_TASK INSTRUCTIONS_
Copy out each line of the data that contains "pixels".

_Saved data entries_
·····
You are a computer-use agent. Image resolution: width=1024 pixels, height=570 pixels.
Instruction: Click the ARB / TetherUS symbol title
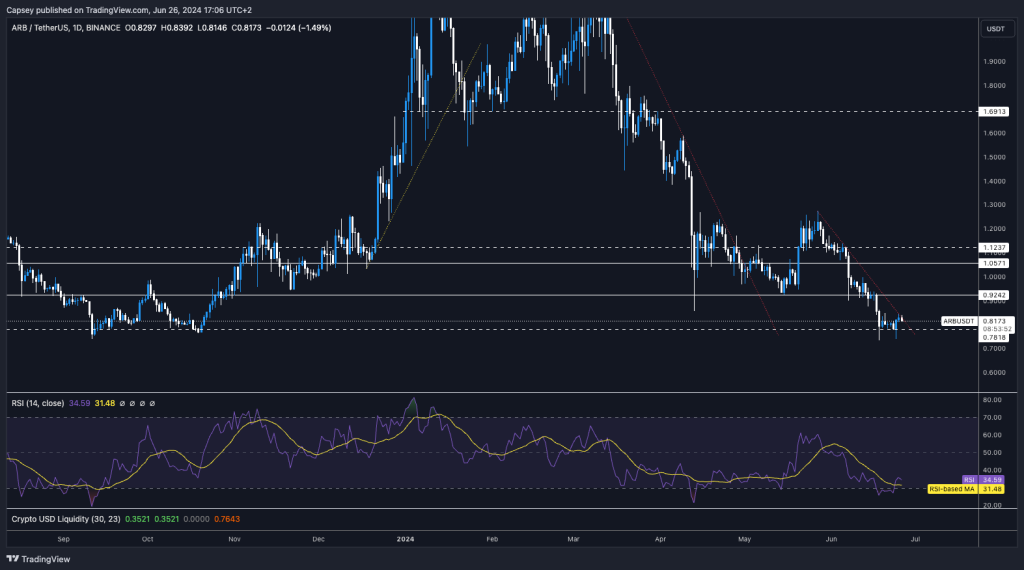(52, 27)
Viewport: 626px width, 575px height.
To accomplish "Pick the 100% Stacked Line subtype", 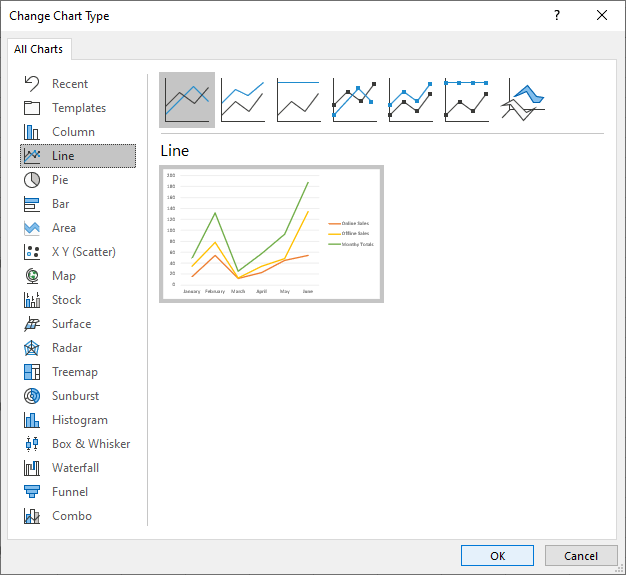I will pos(299,100).
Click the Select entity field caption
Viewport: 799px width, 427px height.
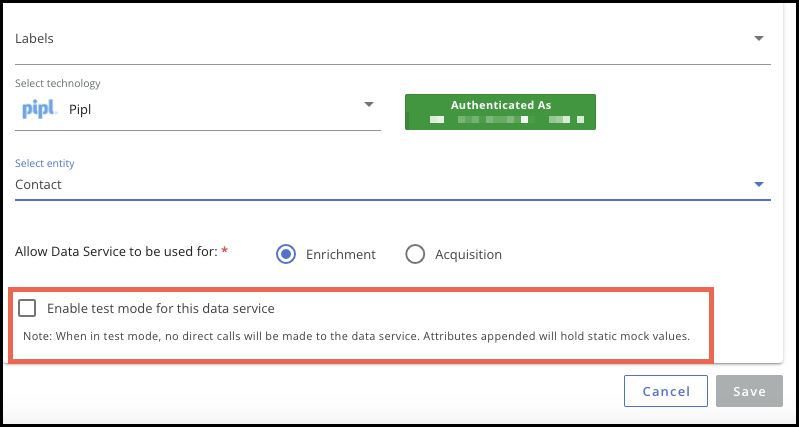pyautogui.click(x=45, y=164)
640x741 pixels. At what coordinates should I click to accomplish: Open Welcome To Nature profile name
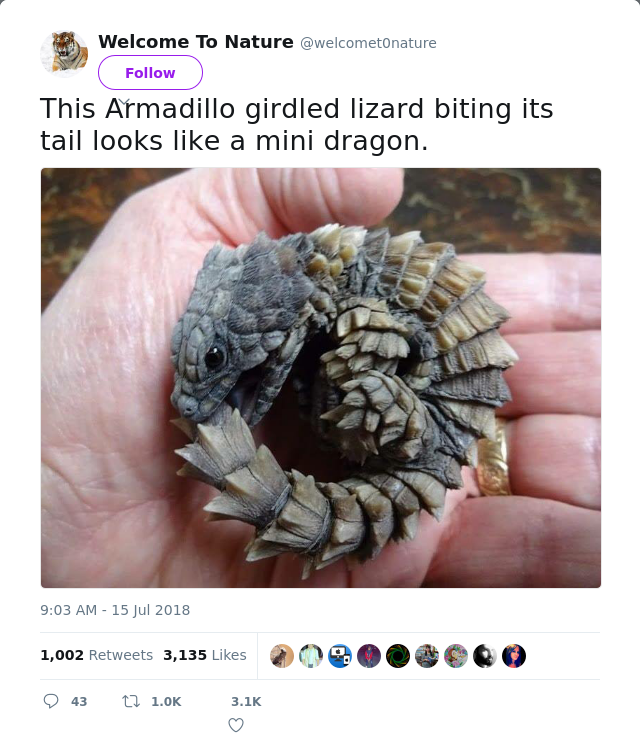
·····
_TASK RESULT_
You are a computer-use agent. Image resolution: width=1024 pixels, height=570 pixels.
640x741 pixels. At what coordinates should I click to accomplish: Open Welcome To Nature profile name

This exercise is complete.